The Storyteller Trilogy
Page 67
In the morning, Dii went early to the cooking hearths. She hoped other women would be there, would tell of the hunting plans their men had made. She thought she would probably go with Anaay, but he was old, and as leader of the elders, he was sure to receive a share of the meat. Perhaps he would stay in the winter village and let others do his hunting for him.
To her surprise, the hearths were deserted, the coals still banked from the night before. Were all the wives helping their husbands pack food and supplies? Would they leave even yet this day?
Dii gathered armfuls of wood, then carefully pushed back the ashes of the eastern hearth. With one of the willow tongs, she exposed the coals, then sprinkled on handfuls of clubgrass fluff, encouraged the flames with her breath. One by one, she started each of the five hearth fires, and hung several of the empty cooking bags she had brought from her lodge on the tripods.
“Those are not from last night?”
Dii looked up. It was Gull Beak. Her eyes were circled with dark rings, and her hair hung in strands that had loosened from her braids.
“Yes,” Dii said.
“You ate from it?”
“Only the ptarmigan and hare stew,” she answered.
“Were you sick?”
“No. Were you?”
“I did not eat until I was back in my own lodge, but all the men who ate at your lodge were sick. K’os and I and Blue Flower were awake all night giving teas to soothe bellies. You did not know?”
“I slept.”
“Anaay was not sick?” Gull Beak asked.
“He ate only ptarmigan and hare,” Dii told her, “though he was angry all the moose meat was gone.”
Gull Beak shook her head. “He should be grateful,” she said. “I’m going to bed. If Anaay wants me, tell him I am busy. Scrape out the cooking bags and rinse them before putting more meat in.”

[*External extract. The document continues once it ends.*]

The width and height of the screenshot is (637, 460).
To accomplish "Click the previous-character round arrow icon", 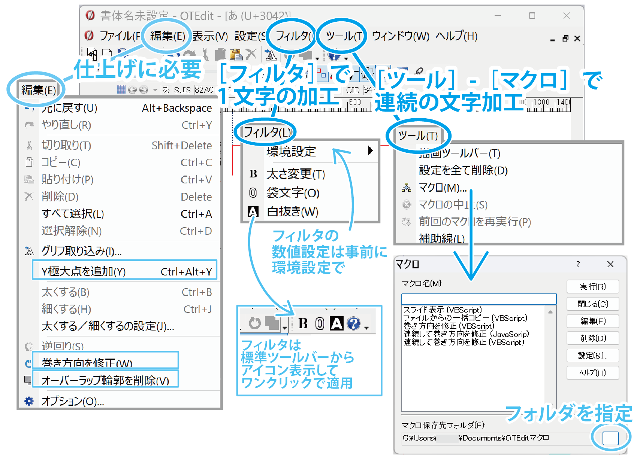I will [132, 90].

After Gull Beak left, several other women came to the hearths, one of them—mother to the young man called River Ice Dancer—called to her.
“So you, too, were awake all night with a sick husband?” she asked.
“Anaay was not sick,” Dii said.
The woman frowned. “Perhaps he is used to your poor cooking. I have heard that Cousin women are worthless in preparing food.”
Though usually Dii said nothing when the Near River women taunted her, this time she did not ignore the insult. “The food came from Gull Beak’s lodge,” she told them.
But as she walked away, she wondered what had brought the sickness. Perhaps in taking the moose, the Near River hunters had broken some taboo. Or maybe it was in punishment for what the Near Rivers had done to the Cousin River Village. No, she decided. How could such a small punishment be given for burning an entire village?
Chapter Fourteen
THE FOUR RIVERS VILLAGE
RED LEAF HAD EXPECTED a trader’s lean-to, so when Cen tied Tracker outside the large, well-made lodge, questions bubbled from her mouth.
“You live here?” she asked.
When he did not answer, she decided he had only borrowed Tracker to help him find the caribou hide, and now he was returning the dog to its owner.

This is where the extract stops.